**INSTRUCTIONS:**
A: For the hal0 streaming page, say whether each statement agrees with it: (i) hal0 sends /v1/chat/completions responses as Server-Sent Events; (ii) an OpenAI SDK must be modified before it can stream from hal0; (iii) each streamed chunk ends with a blank line. Answer each with yes or no and quote the deciding words from the page.
B: Continue the hal0 streaming page from its last line.

**PAGE TEXT:**
________________________

Streaming

hal0 streams /v1/chat/completions and /v1/completions responses as Server-Sent Events, exactly matching the OpenAI streaming protocol. Any OpenAI SDK that handles streaming today works against hal0 unmodified.

Enable streaming

Add "stream": true to the request body:

curl http://localhost:8080/v1/chat/completions \
  -H "Content-Type: application/json" \
  -d '{
    "model": "primary",
    "stream": true,
    "messages": [
      {"role": "user", "content": "Count to five."}
    ]
  }'

Wire format

Each chunk is a data: … line, JSON-encoded, terminated by a blank line. The stream ends with data: [DONE]. Same shape OpenAI ships:

data: {"id":"...","object":"chat.completion.chunk","choices":[{"index":0,"delta":{"role":"assistant","content":""}}]}

data: {"id":"...","object":"chat.completion.chunk","choices":[{"index":0,"delta":{"content":"One"}}]}

data: {"id":"...","object":"chat.completion.chunk","choices":[{"index":0,"delta":{"content":", two"}}]}

data: [DONE]

Python SDK

from openai import OpenAI

client = OpenAI(base_url="http://localhost:8080/v1", api_key="local")

________________________

**DATA SHOWN:**
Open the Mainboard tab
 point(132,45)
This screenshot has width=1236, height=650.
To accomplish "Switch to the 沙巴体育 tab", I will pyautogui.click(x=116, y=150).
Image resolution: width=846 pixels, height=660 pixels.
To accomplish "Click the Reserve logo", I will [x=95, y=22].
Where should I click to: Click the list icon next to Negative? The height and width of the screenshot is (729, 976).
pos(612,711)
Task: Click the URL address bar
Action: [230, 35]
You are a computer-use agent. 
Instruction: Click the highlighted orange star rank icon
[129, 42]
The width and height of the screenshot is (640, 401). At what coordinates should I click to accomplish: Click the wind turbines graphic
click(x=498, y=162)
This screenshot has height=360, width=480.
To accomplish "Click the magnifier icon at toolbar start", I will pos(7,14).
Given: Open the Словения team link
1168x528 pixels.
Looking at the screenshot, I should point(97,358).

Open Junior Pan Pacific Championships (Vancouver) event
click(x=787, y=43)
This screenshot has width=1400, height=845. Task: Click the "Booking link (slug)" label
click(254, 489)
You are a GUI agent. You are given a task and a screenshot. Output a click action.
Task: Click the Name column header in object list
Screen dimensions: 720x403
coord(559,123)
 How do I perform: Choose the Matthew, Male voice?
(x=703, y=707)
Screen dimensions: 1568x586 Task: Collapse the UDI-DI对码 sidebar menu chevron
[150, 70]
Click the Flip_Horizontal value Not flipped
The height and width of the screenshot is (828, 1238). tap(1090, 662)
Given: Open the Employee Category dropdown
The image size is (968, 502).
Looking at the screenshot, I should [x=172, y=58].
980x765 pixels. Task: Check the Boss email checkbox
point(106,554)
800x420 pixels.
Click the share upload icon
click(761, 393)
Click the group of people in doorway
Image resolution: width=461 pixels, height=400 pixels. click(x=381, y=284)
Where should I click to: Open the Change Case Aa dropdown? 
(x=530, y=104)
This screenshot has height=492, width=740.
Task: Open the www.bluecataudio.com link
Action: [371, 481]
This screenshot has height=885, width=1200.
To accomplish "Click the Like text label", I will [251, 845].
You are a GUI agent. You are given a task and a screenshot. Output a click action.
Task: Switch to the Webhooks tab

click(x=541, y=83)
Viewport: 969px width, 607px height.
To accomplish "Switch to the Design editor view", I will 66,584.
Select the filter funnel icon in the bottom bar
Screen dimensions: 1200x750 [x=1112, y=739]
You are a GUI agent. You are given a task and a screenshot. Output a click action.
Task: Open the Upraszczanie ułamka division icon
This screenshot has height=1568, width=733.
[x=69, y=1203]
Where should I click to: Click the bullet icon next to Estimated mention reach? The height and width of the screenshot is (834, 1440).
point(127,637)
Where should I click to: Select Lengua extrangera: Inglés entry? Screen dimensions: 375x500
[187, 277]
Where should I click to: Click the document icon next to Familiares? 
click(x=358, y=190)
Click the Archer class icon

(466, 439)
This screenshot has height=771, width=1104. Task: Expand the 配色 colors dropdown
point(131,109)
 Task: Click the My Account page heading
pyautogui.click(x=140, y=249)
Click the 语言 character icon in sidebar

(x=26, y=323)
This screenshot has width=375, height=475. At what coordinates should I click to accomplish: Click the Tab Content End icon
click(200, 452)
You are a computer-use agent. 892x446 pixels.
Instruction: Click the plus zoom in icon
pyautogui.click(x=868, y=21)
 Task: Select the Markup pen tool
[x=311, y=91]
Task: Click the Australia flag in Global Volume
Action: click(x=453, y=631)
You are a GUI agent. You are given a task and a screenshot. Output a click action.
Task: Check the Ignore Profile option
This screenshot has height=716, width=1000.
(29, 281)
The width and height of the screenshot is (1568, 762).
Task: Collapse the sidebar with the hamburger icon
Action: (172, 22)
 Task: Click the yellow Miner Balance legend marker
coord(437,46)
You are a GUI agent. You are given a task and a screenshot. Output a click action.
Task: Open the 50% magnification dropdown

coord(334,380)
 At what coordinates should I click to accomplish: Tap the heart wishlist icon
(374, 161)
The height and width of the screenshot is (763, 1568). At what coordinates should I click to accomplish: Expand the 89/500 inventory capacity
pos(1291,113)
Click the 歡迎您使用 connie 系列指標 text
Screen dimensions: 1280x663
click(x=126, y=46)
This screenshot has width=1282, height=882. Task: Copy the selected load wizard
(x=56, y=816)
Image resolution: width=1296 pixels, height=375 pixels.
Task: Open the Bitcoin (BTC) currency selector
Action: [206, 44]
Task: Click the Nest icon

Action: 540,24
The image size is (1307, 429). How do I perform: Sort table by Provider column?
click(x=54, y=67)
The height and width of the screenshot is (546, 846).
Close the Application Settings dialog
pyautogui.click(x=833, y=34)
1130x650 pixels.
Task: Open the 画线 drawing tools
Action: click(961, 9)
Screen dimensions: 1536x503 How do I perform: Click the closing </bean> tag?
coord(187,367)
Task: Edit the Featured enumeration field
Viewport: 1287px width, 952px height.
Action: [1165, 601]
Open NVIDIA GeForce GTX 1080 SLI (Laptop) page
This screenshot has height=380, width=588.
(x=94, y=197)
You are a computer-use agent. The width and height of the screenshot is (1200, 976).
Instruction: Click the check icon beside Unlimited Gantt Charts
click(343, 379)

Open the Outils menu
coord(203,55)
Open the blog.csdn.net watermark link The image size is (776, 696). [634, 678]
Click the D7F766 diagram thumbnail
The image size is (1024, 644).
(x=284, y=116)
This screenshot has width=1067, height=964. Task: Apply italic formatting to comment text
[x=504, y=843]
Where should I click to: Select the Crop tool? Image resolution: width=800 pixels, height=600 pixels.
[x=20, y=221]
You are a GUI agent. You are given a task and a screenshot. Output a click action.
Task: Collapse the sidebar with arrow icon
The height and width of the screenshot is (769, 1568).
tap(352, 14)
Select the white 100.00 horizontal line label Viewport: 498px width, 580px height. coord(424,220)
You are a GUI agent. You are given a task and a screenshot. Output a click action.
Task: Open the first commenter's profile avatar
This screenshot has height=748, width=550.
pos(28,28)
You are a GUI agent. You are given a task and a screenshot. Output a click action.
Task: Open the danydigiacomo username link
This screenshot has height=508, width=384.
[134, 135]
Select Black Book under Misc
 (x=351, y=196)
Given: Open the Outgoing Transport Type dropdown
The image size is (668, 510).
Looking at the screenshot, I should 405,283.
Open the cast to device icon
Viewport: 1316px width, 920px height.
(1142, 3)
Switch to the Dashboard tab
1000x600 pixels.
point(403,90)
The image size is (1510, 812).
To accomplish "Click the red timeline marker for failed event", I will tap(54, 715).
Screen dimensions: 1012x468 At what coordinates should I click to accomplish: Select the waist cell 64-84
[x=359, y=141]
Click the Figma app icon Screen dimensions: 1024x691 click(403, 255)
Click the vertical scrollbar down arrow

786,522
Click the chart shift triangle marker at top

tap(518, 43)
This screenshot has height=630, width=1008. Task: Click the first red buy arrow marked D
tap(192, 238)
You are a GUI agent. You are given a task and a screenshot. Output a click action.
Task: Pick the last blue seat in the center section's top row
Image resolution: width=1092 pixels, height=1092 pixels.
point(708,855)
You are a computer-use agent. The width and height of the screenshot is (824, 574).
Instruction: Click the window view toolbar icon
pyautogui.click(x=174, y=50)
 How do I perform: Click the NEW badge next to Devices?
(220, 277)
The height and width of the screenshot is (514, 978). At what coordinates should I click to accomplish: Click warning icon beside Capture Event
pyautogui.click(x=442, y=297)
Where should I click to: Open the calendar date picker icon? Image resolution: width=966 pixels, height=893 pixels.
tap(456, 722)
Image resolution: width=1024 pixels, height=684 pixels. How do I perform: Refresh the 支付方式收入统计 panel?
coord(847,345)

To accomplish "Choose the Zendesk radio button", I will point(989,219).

________________________

**RESULTS IN ORDER:**
A:
(i) Yes: "hal0 streams /v1/chat/completions and /v1/completions responses as Server-Sent Events"
(ii) No: "Any OpenAI SDK that handles streaming today works against hal0 unmodified."
(iii) Yes: "Each chunk is a data: … line, JSON-encoded, terminated by a blank line."

B:
stream = client.chat.completions.create(
    model="primary",
    stream=True,
    messages=[{"role": "user", "content": "Count to five."}],
)

for chunk in stream:
    print(chunk.choices[0].delta.content or "", end="", flush=True)

What hal0 adds on top

Streaming flows through the same dispatcher that handles non-streaming requests, so you get:

Single-flight prefetch — if two clients open identical streams on a cold slot, the slot fires one upstream call and fans the token stream to both.
Adaptive cold-boot — the first request after a slot reaches ready keeps the connection open while the model finishes warming; you don’t get a 503 on a request that’s about to work.
Structured errors mid-stream — if the slot transitions to error part-way through, the stream emits one final SSE event with the structured error envelope before closing.